Black Bean & Butternut Squash Chili

This zesty black bean and butternut squash chili was created by my wonderful friend Dr. JJ, and is perfect fare for a gathering, or for your family. It’s got a nice kick of spice, protein, sweetness and sassiness from the tomatillo and lime. This is perfect served with vegan sour cream, and some delicious cornbread. You can make it on the stove top, or just dump the ingredients into your crockpot, and cook on low for the day. You’ll come home to a delicious warming meal.

Ingredients

  • 1 large brown onion – peeled and chopped
  • 2 cups cubed butternut squash
  • 2 TB minced garlic
  • extra virgin olive oil
  • 3 tsp Latin spice mix
  • 14 oz can fire roasted tomatoes with their juice
  • 2 cans black beans, rinsed and drained
  • 4 oz can chopped mild chiles
  • 1 ½ cup veggie stock or 12 oz beer
  • 1 cup tomatillo salsa
  • ½ cup cilantro – chopped
  • juice from 1 lime
  • Salt to taste
  • Vegan Cheddar  Cheese Shreds – our favorite is Parmela’s Creamery Meltable Nut Cheese Shreds
  • Vegan Sour Cream – our favorite is Kite Hill’s Plain Cream Cheese Style Spread, which we thin with a little lemon juice to make the perfect “sour cream”

Instructions

If using a crockpot, dump all the ingredients except the cilantro and lime juice, into your pot. Set on low and cook for at least 4-6 hours. Finish with fresh lime juice and cilantro. Add salt to taste.

If cooking on the stovetop, heat a large pot, add a dash of olive oil, and saute the onions and squash until starting to turn golden. Add the spice mix and garlic and toast for another minute. Add the remaining ingredients except the lime juice and cilantro. Bring mixture up to a boil, then cover and turn on simmer/low and cook for about 45 minutes. During this time, you can help the kids with homework, or just put your feet up, enjoy a few minutes of decompression, and a lovely chili awaits when you are done.
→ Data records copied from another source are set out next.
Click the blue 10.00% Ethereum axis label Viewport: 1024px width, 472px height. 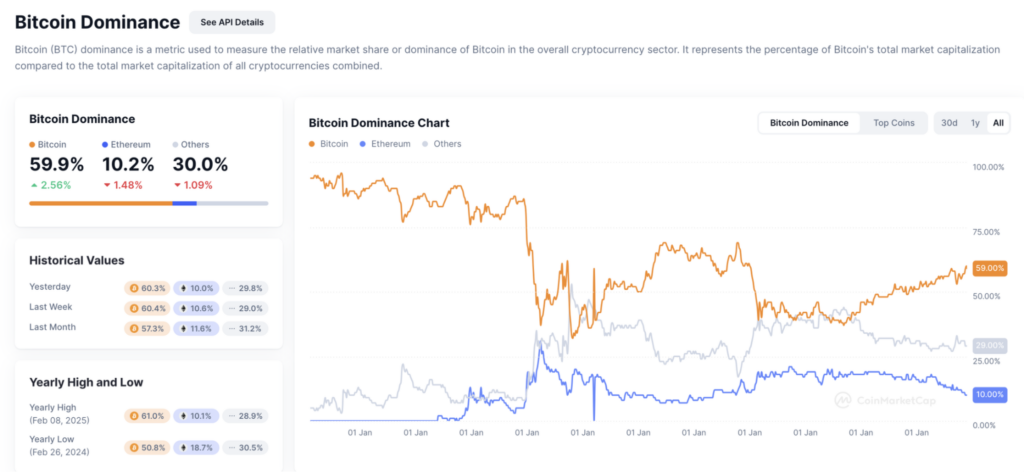point(988,395)
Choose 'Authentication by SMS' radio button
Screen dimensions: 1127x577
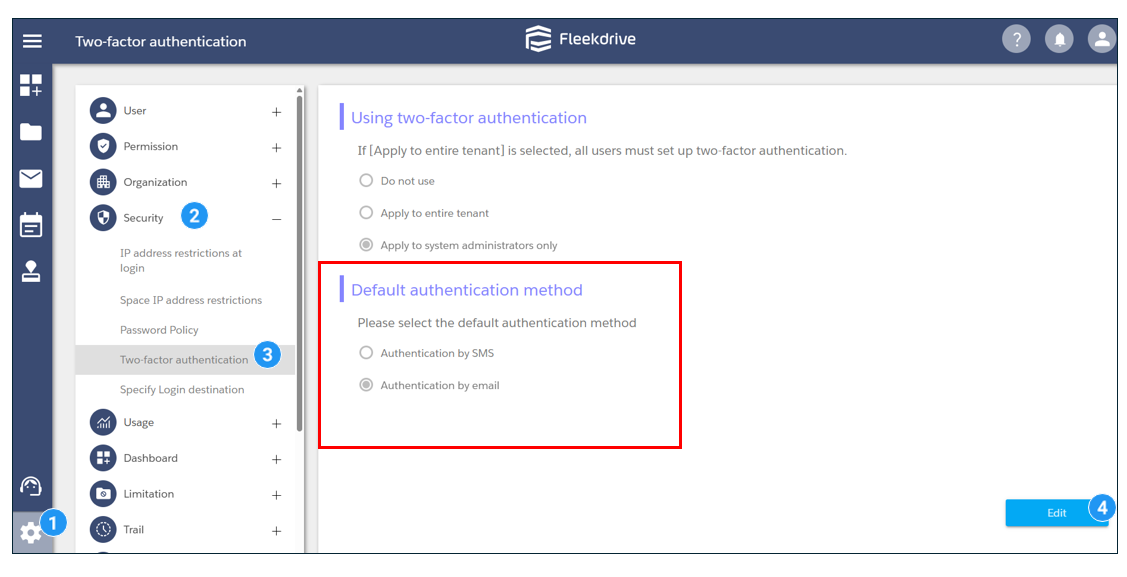(x=366, y=353)
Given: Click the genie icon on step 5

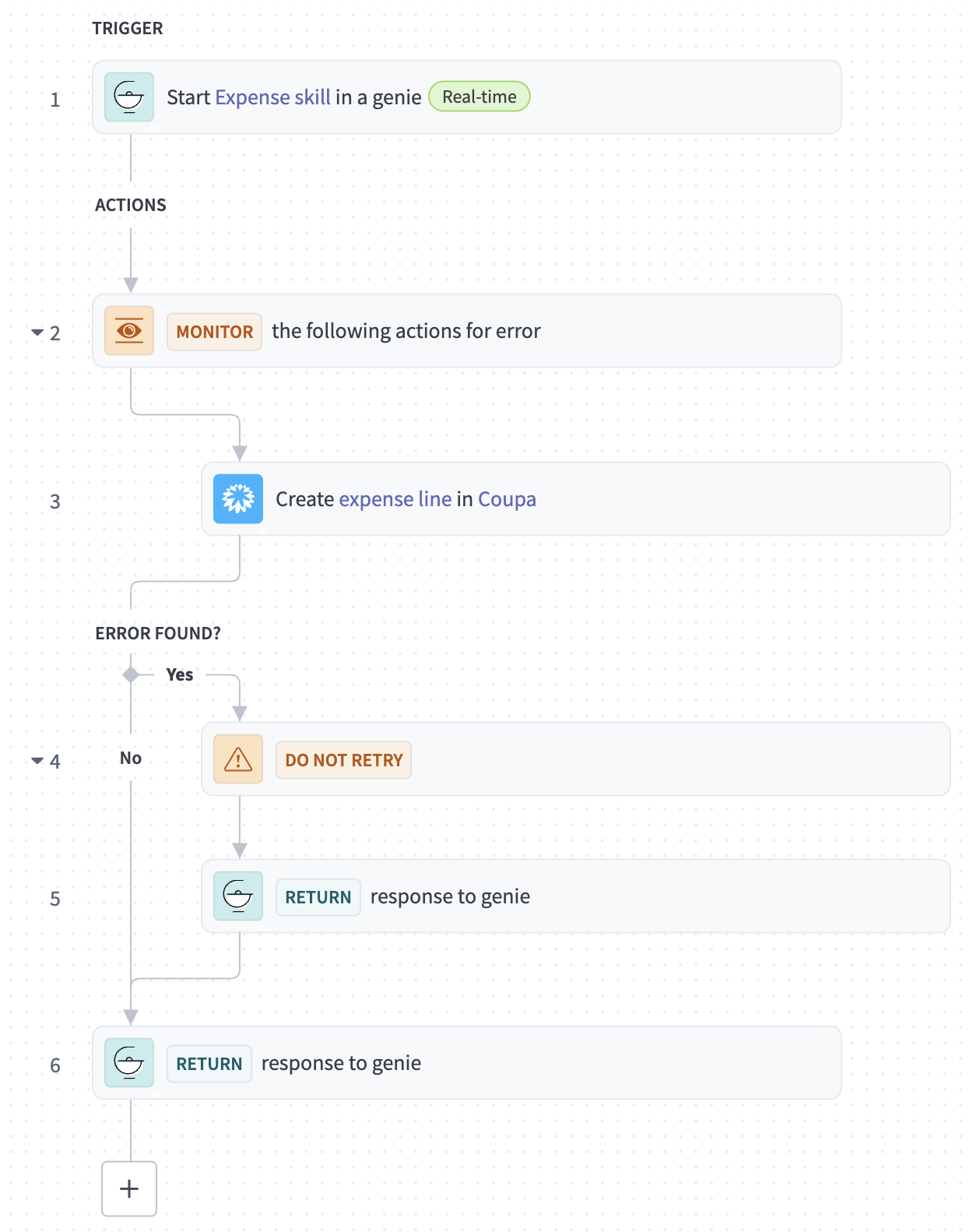Looking at the screenshot, I should coord(237,896).
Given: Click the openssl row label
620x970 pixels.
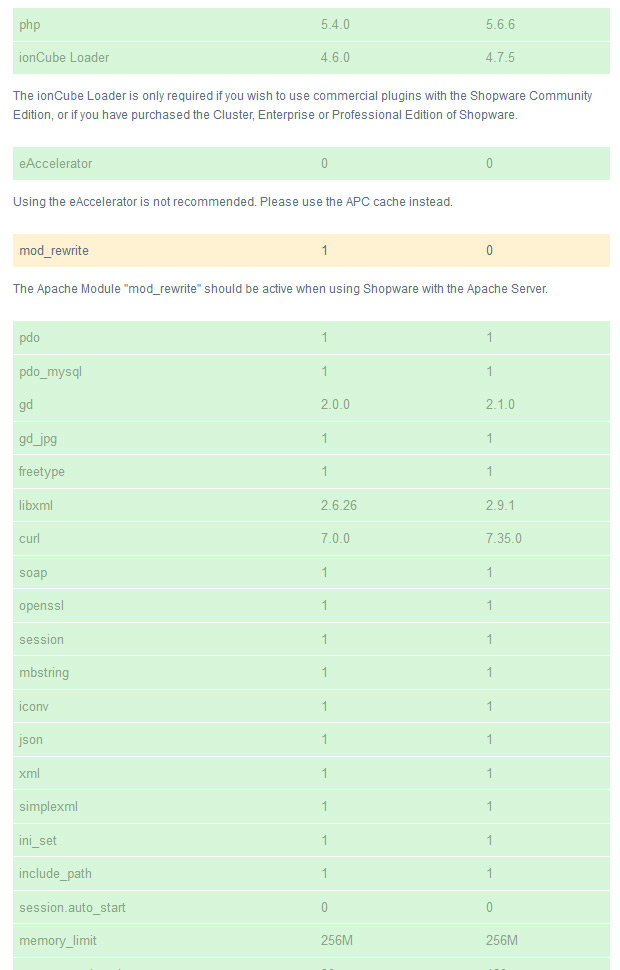Looking at the screenshot, I should pyautogui.click(x=41, y=606).
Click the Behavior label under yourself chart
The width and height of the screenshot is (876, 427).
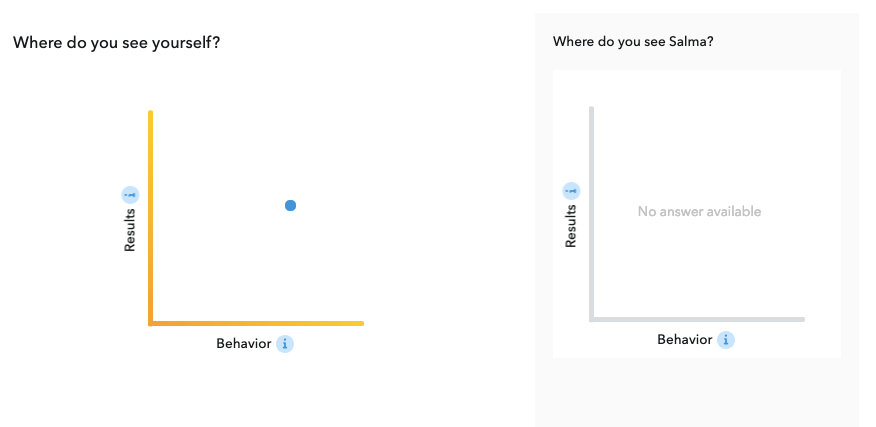[244, 344]
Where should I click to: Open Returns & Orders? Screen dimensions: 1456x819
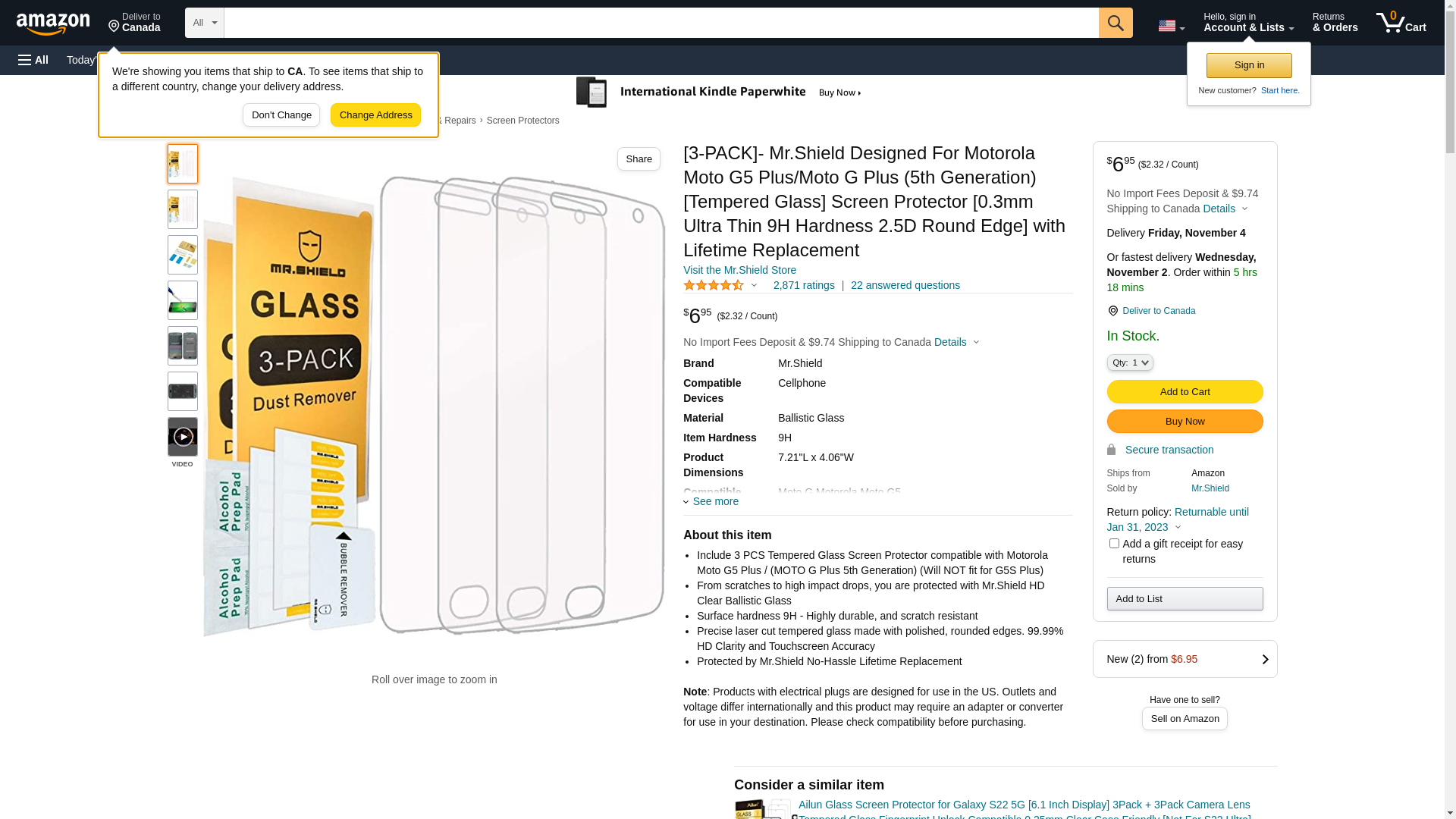(x=1335, y=23)
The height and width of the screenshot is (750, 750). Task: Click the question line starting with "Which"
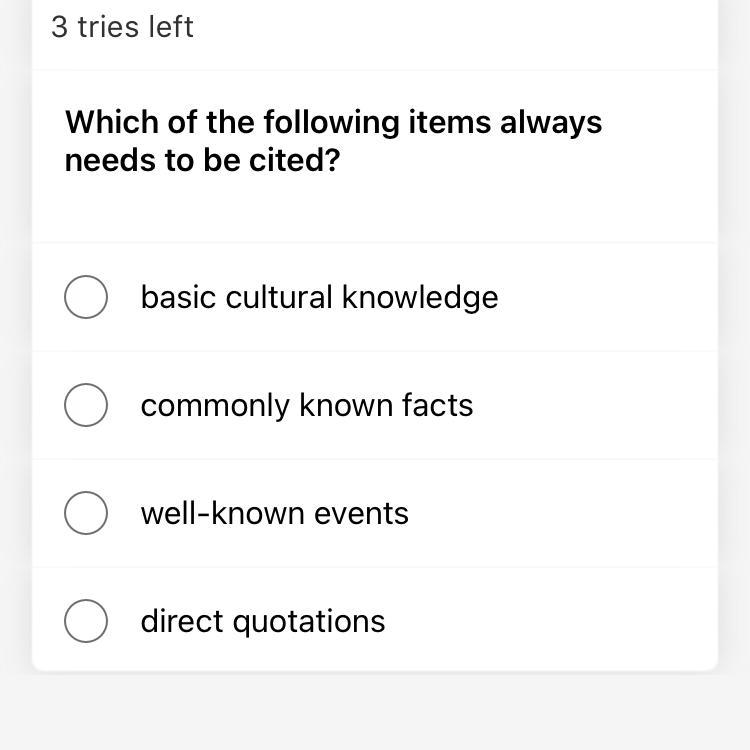333,122
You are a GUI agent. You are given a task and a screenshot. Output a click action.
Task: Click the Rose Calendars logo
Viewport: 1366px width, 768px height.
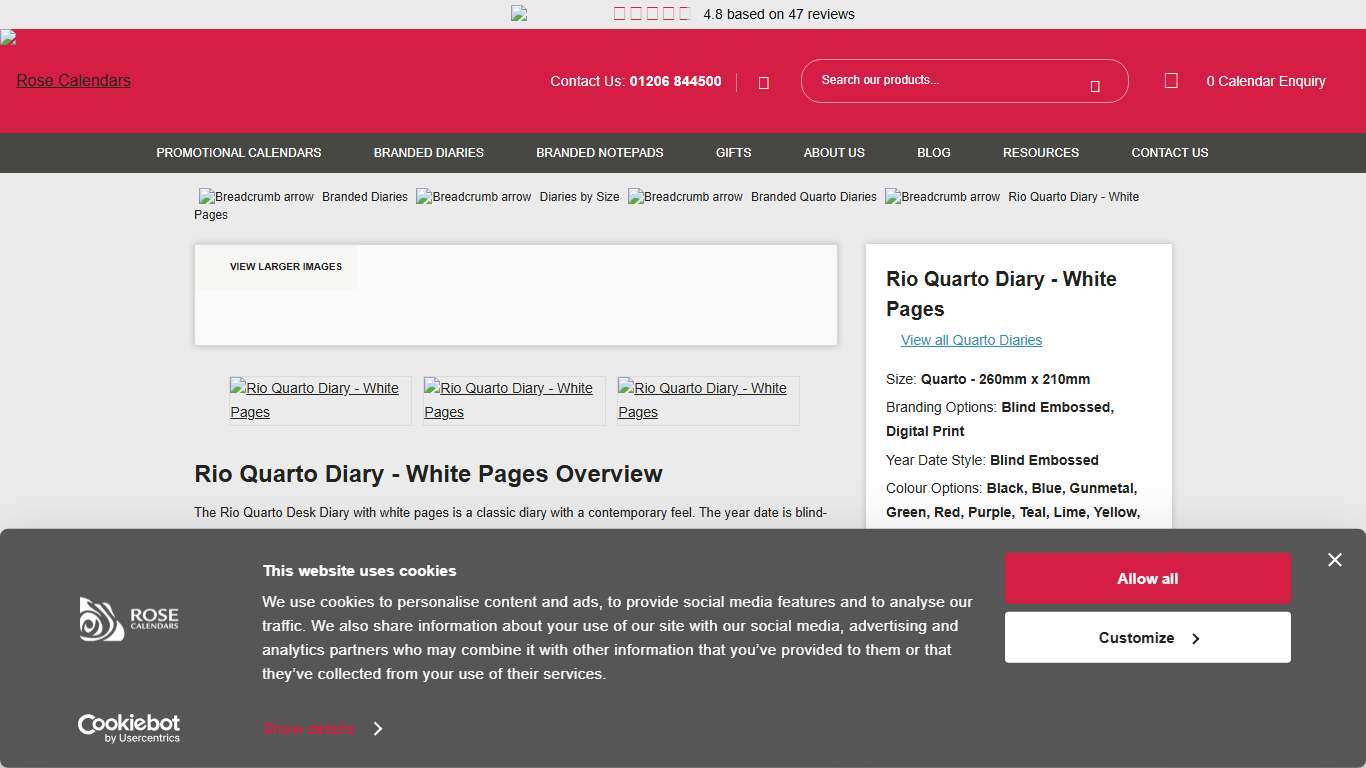(x=73, y=80)

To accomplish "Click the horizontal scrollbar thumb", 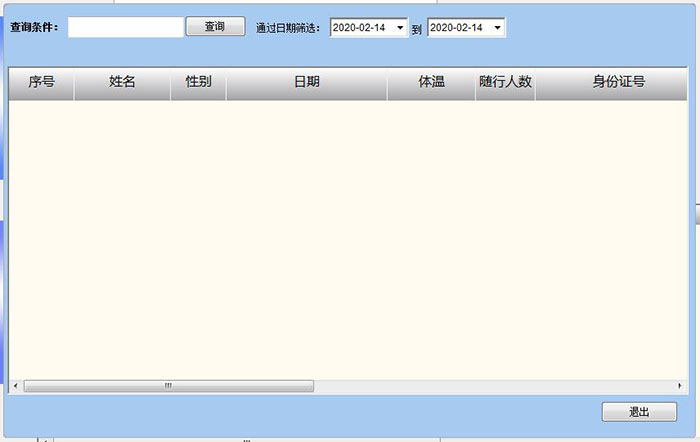I will click(168, 386).
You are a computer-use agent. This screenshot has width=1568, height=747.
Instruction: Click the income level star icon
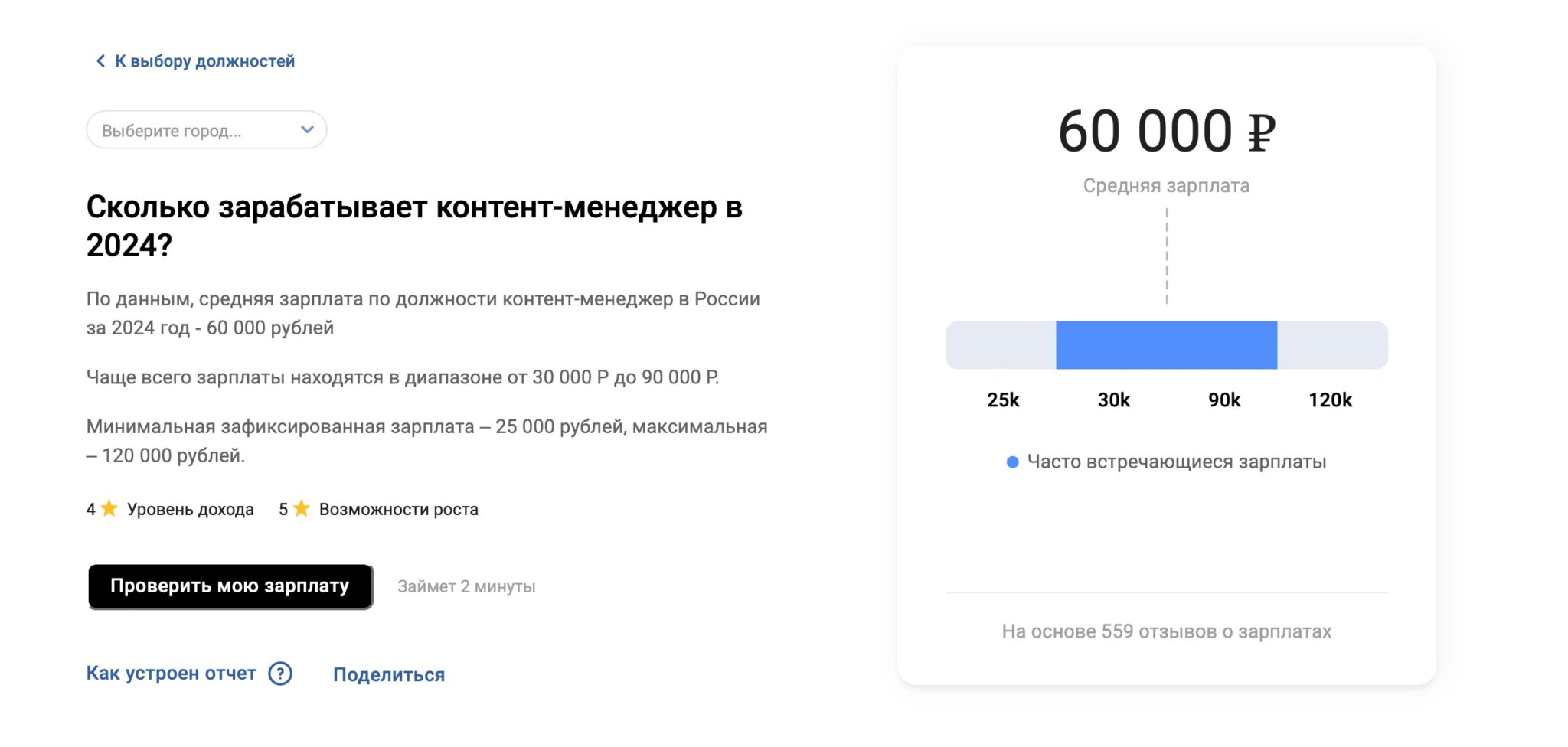109,508
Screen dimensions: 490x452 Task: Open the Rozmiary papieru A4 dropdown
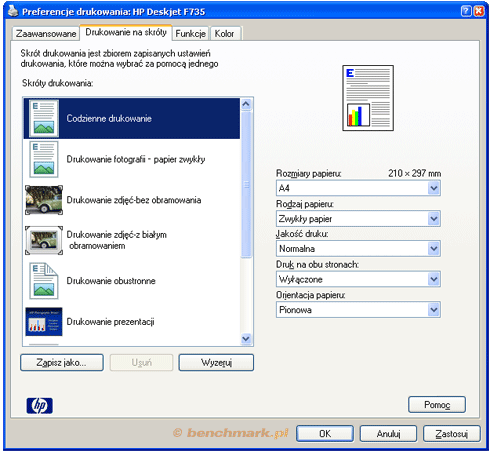(358, 188)
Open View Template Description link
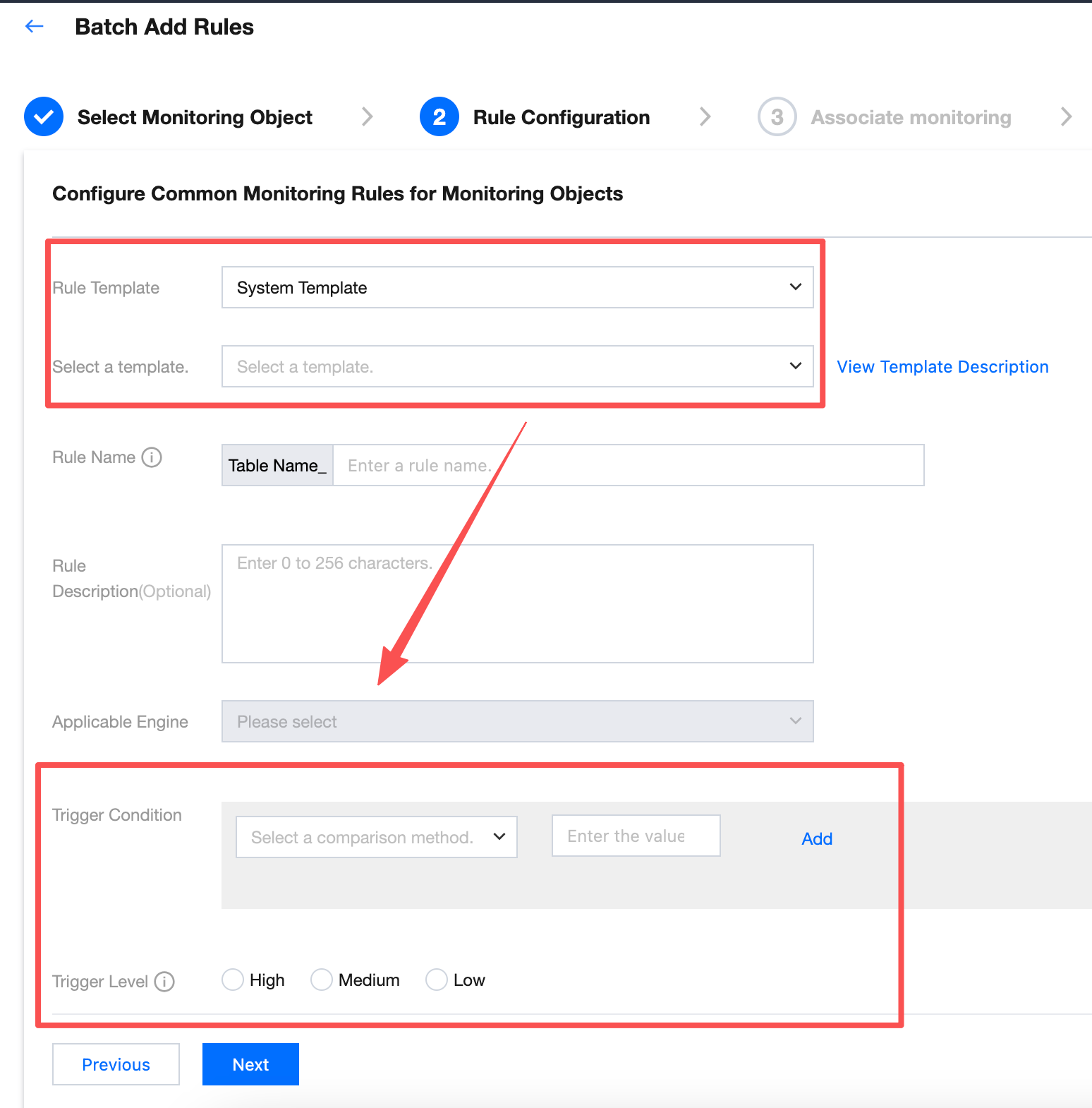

To serve: You can serve this alone, or alongside cornbread, or atop brown rice. You can also make a chili “bar” for friends – put out bowls of cheddar shreds, chopped red onion, pickled jalapenos, lime wedges, avocado slices,tortilla strips or chips, and some vegan queso. Perfect for football or feeding a gang of hungry athletes!